The explosive growth of the video game industry has spawned all sorts of games targeting different groups of people. This includes digital adaptations of popular board games like chess, but also extends to gambling-type games like online casinos and betting on horse races. While virtually all engaging forms of entertainment lend themselves to addictive behavior under specific circumstances, some video games are more commonly associated with addiction than others. But what exactly makes these games so potentially addictive?
This is a difficult question to answer because it deals directly with aspects of the human mind, and the inner workings of the mind are mostly a mystery. However, there may be a way to answer it by leveraging what we do know about the physical world and its laws. At the Japan Advanced Institute of Science and Technology (JAIST), Japan, Professor Hiroyuki Iida, and colleagues have been pioneering a methodology called “motion in mind” that could help us understand what draws us towards games and makes us want to keep reaching for the console.
Their approach is centered around modeling the underlying mechanisms that operate in the mind when playing games through an analogy with actual physical models of motion. For example, the concepts of potential energy, forces, and momentum from classical mechanics are considered to be analogous to objective and/or subjective game-related aspects, including pacing of the game, randomness, and fairness.
In their latest study published in IEEE Access, Professor Iida and Assistant Professor Mohd Nor Akmal Khalid, also from JAIST, linked their “motion in mind” model with the concepts of engagement and addiction in various types of games from the perceived experience of the player and their behaviors.
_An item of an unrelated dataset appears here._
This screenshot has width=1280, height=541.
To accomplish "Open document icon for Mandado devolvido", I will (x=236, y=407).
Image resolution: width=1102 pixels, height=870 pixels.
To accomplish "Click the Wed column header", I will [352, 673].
The researchers employed an analogy of the law of conservation of energy, mass, and momentum to mathematically determine aspects of the game-playing experience in terms of gambling psychology and the subjective/objective perception of the game.
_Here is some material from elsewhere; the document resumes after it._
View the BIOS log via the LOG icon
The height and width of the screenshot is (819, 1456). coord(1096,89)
Their conjectures and results were supported by a “unified conceptual model of engagement and addiction,” previously derived from ethnographic and social science studies, which suggests that engagement and addiction are two sides of the same coin. By comparing and analyzing a variety of games, such as chess, Go, basketball, soccer, online casinos, and pachinko, among others, the researchers showed that their law of conservation model expanded upon this preconception, revealing new measures for engagement while also unveiling some of the mechanisms that underlie addiction.
Their approach also provides a clearer view of how the perceived (subjective) difficulty of solving uncertainties during a given game can differ from and even outweigh the real (objective) one, and how this affects our behavior and reactions. “Our findings are valuable for understanding the dynamics of information in different game mechanics that have an impact on the player’s state of mind. In other words, this helps us establish the relationship between the game-playing process and the associated psychological feeling,” explains Professor Iida. Such insight will help developers make game content more engaging, healthy, and personalized both in the short and long term.
Further studies shall make the tailoring of game experiences much easier, as Professor Iida remarks: “Our work is a stepping-stone for linking behavioral psychology and game-playing experiences, and soon we will be able to mechanistically manipulate and adapt the notions of engagement and addiction towards specific needs and use-cases.”